身分制度を作り謂れのない被差別竹問題、在日韓国朝鮮人、ハンセン病、そしてヒロシマ・ナガサキの原爆へとつながります。いずれも、「家系」として差別蔑視をし、結婚問題や就職問題になるまで苦しみをさせる訳です。現憲法下において「平等」を謳いながらも、一人一人の心の仲間でその精神は浸透していないことが如実にわかり、それゆえ同じ間違いを繰り返してきました。
それは他人の芝生が青く見えるからではないでしょうか?出し抜いても…と言う気持ちが心のどこかにあったから、逆に他人の生活が良いと出し抜かれたと地団駄を踏むのではないでしょうか?
20km圏外・帰宅困難区域・住居制限区域・避難指示解除準備区域によって国から出される補償の差異があり、不満を感じる人もいるそうです。
またそこで補償金をもらったことで身を崩す人もいるそうです。
でも久米さんは、こうした困窮をしたことで、本当に大切なものに気づかされた、と語ります。それは感謝する気持ちとか、人の心とか、目に見えない物ばかり。
それはがんサバイバー・ケアギバーにも当てはまるような気がします。久米さんの言わんとすることがすっと心に染みてくるのは、がんと言う病での困窮を味わったことで大切なものを確認したメンバーだったからのような気がします。

僕はケアギバーでRFL(リレーフォーライフ)に行けば困窮の当事者であるサバイバーさんとたくさん会います。少しでも出来る事を、と、サポートできるように出向きますが、結局は帰る時に気がつくのは元気のおすそ分けをしに行っているはずですが、いつも逆に元気をもらって帰って来ること。
そうした同様の感情・心もちを体験しているから言わんとしている事はよくわかるのです。

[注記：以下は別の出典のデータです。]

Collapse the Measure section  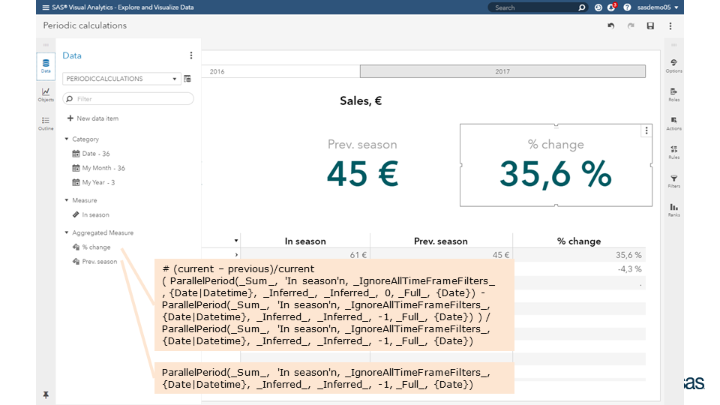click(67, 201)
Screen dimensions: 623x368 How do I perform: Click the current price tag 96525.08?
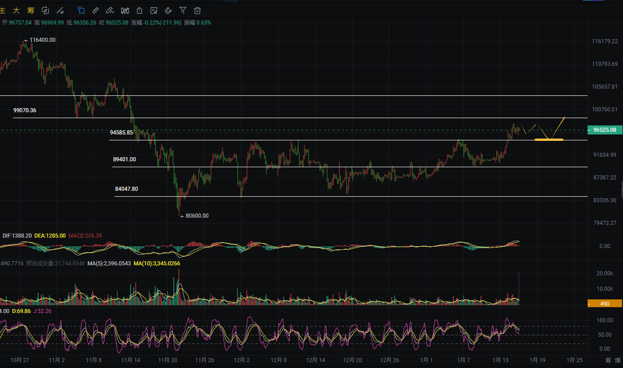(604, 130)
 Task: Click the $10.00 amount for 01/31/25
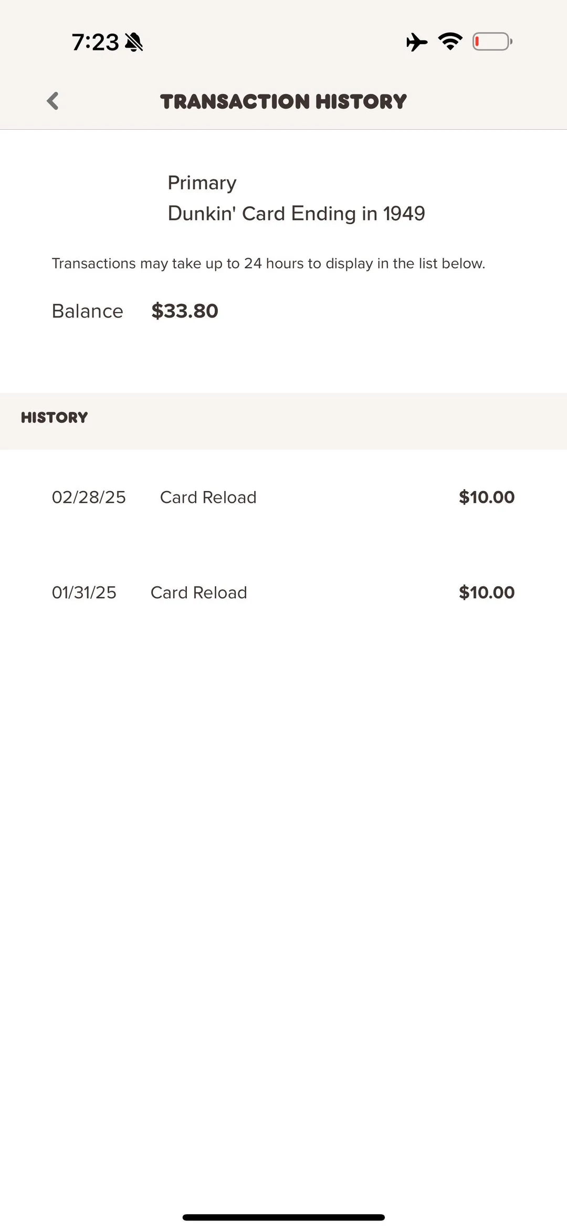click(x=487, y=592)
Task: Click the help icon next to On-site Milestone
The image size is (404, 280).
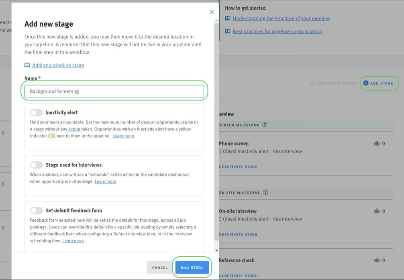Action: pyautogui.click(x=265, y=193)
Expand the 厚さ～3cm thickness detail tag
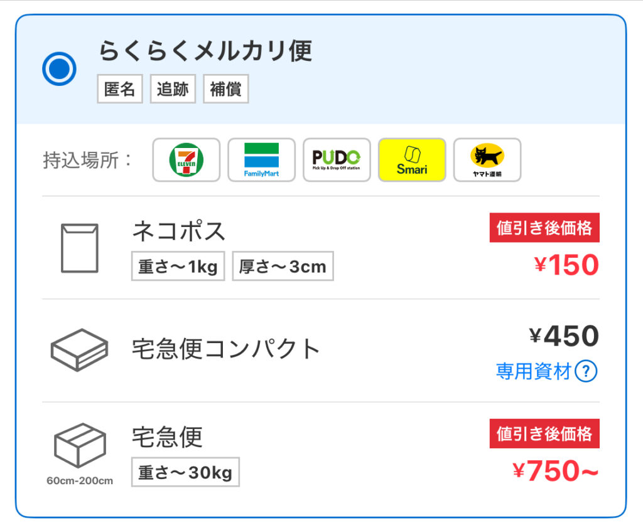The height and width of the screenshot is (528, 643). point(283,266)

もちろん、がんで家族を亡くされたばかりの方の中にはいくら慰めの言葉を言っても心を閉じてしまっている方もいるし、病憎しと言う憎しみを糧に生きている人、絶望で魂が抜けてしまったような人、様々な人がいてそれは外部の僕たちがどうこう言う筋合いではありません。
でも、それでも僕たちと接することで、その痛み、困窮、悲しみが少しでも薄らいでくれれば至福なんです。

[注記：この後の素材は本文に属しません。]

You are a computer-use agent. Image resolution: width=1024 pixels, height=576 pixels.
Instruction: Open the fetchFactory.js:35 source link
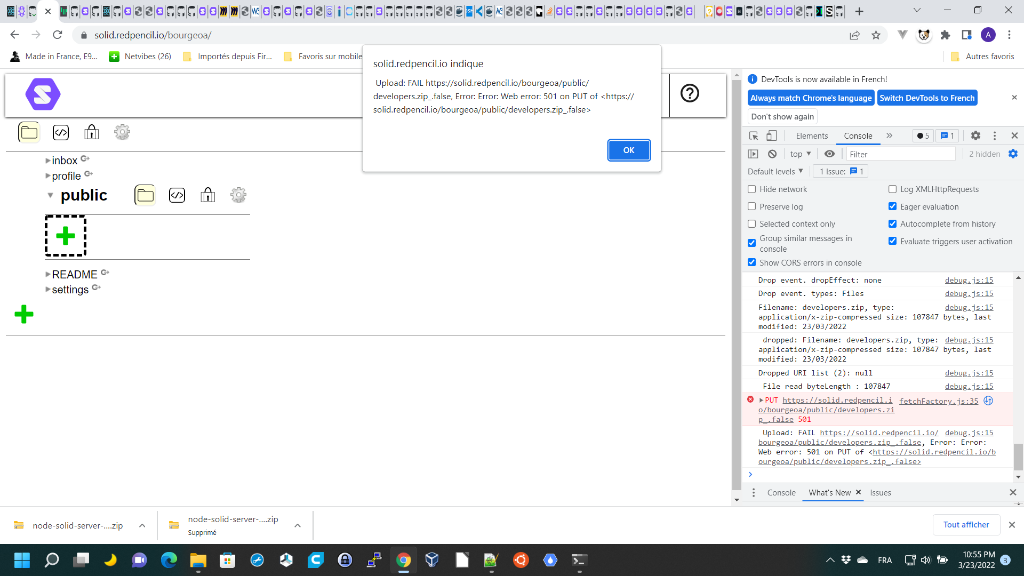click(938, 401)
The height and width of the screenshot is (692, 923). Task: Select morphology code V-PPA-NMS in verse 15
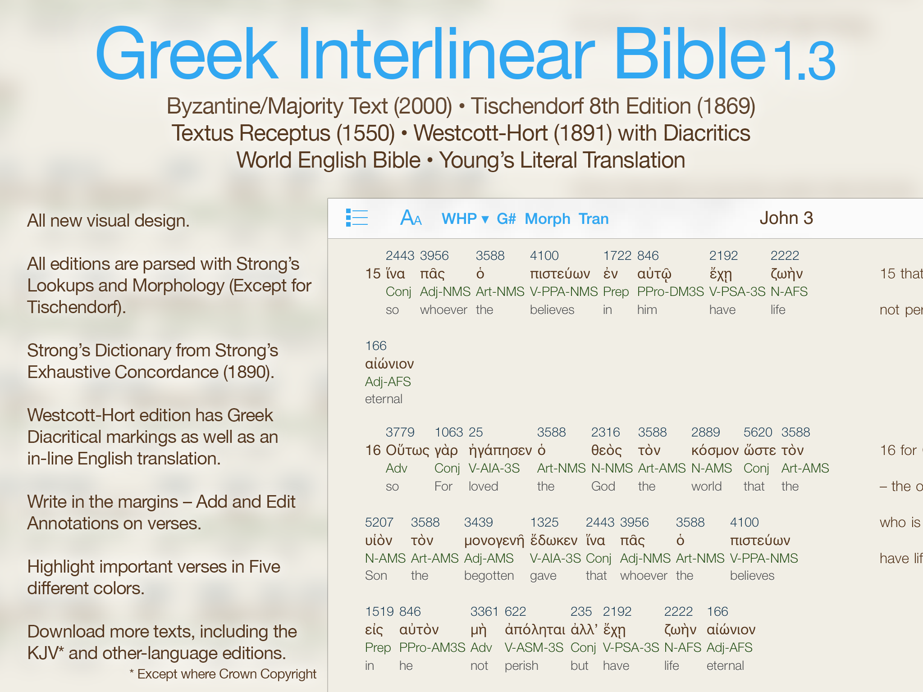pos(563,292)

そして久米さんは「私たちは可哀想な人ではない」と言います。「十分幸せを感じている」とも言います。
この言葉も僕らはシンクロします。
「がんになっちゃったんだって、可哀想にね」世の中にはそういう人もいます。が、残念ながらがんになっても可哀想ではありません。不幸でもありません。少しだけ驚いたり、泣いたり、そして不自由になったりすることはありましたが、それは可哀想でも不幸でもないのです。
まさに近隣で原発事故があった人たちも同じでしょう。
驚き、泣き、そして不自由を強いられても、可哀想な人ではないのです。不幸な人ではないのです。自分の人生を切り開いて歩む力を持った人たちです。

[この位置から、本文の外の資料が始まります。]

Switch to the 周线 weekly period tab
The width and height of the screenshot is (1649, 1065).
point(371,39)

そんな人たちが小高には徐々に集結してきました。新たな街づくりが始まるのでしょう。ワクワクはします。

20160604-21

20160604-23
(上:小高駅。間もなくこの駅にはホームアナウンスが響き、乗降客の往来ができるんだろう。
 下:浪江駅。こちらはまだ列車が来る予定はない。すなわち街づくりが始まらない)

でも、5年は長かったです。
閉め切って風を通さなければ家は傷みます。草がわずかな隙間から侵入し、小動物が置き去りにした食料を狙って忍び込みます。新しい地での生活、仲間、生きがい、すべてが始まり5年育まれてきました。
それをゼロクリアーして戻ってきなさい、は大きな決断です。
戻れないと涙を流してあきらめる人もいるのでしょうね。